Text

Let's use embryos for medical research
Everybody knows that Ronald Reagan has Alzheimer's disease.
It is incurable, it gets progressively worse, and now the former president no longer recognizes even his wife, Nancy. He will die of some related cause, but it could take several more years. My brother-in-law died of Alzheimer's after being institutionalized for several years, and it ain't pretty.
Recently, Nancy Reagan announced her opposition to President Bush's restrictions against stem cell research, believing that such research could help find a cure for Alzheimer's.
Three years ago George Bush announced that no federal money would go for stem cell research, except on a very limited basis. It prohibited harvesting any new stem cells or using them for research on the theory that this would be messing around with unborn babies.

Supplied entries
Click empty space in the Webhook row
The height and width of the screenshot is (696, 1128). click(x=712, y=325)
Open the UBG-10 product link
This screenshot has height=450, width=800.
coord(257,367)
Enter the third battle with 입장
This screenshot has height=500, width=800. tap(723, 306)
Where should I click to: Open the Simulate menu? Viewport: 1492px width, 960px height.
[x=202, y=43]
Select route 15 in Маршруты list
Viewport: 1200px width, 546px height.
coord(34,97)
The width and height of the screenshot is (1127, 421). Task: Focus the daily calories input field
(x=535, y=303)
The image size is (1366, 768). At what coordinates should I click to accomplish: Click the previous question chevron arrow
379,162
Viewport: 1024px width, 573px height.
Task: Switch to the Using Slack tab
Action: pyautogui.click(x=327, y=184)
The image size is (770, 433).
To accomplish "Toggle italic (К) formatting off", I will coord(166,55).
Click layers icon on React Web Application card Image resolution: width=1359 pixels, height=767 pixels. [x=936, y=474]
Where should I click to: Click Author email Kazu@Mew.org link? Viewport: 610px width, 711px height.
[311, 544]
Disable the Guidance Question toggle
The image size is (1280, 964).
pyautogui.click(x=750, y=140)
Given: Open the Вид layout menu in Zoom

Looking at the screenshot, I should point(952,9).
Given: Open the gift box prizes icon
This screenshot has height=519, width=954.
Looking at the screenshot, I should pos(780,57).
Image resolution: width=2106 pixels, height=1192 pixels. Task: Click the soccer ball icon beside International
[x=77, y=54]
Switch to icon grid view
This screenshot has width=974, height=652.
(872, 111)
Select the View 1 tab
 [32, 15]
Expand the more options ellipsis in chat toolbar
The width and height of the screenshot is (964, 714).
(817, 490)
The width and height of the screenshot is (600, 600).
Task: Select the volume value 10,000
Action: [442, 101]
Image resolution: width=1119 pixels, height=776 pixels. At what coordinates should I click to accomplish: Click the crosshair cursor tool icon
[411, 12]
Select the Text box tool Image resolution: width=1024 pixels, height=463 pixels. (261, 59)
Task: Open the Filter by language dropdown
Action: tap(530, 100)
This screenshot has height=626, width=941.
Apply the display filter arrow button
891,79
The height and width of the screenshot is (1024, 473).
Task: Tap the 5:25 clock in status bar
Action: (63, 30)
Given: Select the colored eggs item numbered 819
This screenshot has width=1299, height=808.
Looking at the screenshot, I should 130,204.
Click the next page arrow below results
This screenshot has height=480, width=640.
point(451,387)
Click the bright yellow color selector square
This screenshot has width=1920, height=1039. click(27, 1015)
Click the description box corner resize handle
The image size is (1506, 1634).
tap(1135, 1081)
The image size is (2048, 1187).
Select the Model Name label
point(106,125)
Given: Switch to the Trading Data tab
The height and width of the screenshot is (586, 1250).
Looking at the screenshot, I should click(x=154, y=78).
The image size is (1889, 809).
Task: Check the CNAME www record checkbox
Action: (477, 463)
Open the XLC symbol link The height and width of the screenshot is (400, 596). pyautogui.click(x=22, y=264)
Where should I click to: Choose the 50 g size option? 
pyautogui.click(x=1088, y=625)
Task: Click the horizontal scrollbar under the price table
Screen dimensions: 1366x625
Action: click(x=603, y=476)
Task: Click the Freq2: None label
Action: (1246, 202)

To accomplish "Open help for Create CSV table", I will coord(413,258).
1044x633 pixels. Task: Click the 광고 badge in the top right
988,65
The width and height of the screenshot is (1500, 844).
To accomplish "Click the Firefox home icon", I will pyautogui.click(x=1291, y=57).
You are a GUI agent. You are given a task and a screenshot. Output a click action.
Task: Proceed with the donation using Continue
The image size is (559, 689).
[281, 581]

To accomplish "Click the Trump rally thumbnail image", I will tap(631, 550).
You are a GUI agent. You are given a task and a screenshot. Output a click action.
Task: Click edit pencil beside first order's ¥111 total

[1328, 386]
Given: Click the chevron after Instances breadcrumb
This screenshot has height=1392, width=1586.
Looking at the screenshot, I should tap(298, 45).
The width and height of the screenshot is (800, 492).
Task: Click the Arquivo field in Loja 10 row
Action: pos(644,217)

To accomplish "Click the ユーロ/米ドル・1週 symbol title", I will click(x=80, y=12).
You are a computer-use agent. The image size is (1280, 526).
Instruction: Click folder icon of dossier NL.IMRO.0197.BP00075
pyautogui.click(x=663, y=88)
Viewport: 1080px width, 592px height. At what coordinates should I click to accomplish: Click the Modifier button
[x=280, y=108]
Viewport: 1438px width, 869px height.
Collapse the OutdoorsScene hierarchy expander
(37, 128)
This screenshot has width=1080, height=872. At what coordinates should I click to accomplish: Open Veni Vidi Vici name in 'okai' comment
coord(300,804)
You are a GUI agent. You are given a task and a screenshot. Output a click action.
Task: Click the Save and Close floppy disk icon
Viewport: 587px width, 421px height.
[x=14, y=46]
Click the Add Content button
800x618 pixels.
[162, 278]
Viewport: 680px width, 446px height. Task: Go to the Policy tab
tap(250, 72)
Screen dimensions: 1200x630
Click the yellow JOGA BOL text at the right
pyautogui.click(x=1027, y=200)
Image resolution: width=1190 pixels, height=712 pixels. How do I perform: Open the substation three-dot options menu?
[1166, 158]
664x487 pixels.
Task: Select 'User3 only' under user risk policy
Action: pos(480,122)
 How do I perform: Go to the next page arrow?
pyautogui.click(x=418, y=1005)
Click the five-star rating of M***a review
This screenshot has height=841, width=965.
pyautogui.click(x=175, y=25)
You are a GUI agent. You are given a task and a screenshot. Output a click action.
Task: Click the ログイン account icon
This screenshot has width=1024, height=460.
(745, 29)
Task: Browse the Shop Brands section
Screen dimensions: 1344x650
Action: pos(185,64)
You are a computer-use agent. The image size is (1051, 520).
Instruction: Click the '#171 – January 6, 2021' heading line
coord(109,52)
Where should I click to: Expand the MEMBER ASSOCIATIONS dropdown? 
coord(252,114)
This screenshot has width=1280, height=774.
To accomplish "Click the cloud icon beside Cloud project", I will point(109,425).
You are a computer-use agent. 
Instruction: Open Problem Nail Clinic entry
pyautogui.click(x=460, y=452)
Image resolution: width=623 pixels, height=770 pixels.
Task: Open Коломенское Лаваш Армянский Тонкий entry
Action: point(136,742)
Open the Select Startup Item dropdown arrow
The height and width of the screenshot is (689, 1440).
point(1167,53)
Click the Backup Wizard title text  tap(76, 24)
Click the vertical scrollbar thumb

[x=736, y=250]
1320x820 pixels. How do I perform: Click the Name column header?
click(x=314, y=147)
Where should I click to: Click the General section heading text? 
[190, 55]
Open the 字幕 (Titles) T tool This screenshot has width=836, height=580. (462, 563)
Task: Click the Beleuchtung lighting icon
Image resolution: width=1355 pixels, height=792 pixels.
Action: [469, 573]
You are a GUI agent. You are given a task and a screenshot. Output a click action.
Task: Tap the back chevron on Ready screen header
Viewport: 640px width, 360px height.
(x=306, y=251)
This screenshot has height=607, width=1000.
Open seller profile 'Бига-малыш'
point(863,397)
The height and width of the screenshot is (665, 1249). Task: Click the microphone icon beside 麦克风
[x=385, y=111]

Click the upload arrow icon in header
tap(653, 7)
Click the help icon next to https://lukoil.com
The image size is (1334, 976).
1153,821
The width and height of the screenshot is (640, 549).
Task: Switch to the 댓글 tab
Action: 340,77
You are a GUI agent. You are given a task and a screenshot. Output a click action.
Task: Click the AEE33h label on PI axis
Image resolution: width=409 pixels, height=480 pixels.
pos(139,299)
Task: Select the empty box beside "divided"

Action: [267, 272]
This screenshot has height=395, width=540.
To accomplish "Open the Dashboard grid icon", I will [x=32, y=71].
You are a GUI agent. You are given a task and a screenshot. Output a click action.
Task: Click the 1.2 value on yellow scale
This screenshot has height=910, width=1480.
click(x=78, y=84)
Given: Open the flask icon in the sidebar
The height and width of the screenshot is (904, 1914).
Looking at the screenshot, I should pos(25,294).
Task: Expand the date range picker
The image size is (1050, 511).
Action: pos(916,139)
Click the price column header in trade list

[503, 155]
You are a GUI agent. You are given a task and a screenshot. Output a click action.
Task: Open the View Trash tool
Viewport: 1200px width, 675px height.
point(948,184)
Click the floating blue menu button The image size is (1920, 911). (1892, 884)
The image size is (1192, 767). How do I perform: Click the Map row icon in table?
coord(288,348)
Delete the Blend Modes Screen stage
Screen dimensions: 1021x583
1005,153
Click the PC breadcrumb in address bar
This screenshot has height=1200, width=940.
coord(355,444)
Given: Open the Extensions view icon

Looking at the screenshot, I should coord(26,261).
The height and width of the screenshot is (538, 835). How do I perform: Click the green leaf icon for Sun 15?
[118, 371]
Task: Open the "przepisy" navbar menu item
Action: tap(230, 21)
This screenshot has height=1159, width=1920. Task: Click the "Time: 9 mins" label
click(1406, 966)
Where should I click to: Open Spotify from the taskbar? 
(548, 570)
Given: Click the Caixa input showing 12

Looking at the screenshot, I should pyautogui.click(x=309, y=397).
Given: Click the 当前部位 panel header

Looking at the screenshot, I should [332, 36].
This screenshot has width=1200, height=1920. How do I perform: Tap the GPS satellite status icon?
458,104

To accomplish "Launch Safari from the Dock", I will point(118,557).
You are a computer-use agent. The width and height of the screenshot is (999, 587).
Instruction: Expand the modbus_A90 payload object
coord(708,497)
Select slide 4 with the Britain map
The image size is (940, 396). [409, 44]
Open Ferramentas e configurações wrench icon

Directions
1. Transcribe the stem cell column word for word, starting with "Let's use embryos" and going on through "cure for Alzheimer's.".
2. List every person the stem cell column mentions by name.
The entries above are separate material and have no connection to the stem cell column.

Responses for each task
1.
Let's use embryos for medical research
Everybody knows that Ronald Reagan has Alzheimer's disease.
It is incurable, it gets progressively worse, and now the former president no longer recognizes even his wife, Nancy. He will die of some related cause, but it could take several more years. My brother-in-law died of Alzheimer's after being institutionalized for several years, and it ain't pretty.
Recently, Nancy Reagan announced her opposition to President Bush's restrictions against stem cell research, believing that such research could help find a cure for Alzheimer's.

2.
Ronald Reagan
Nancy Reagan
George Bush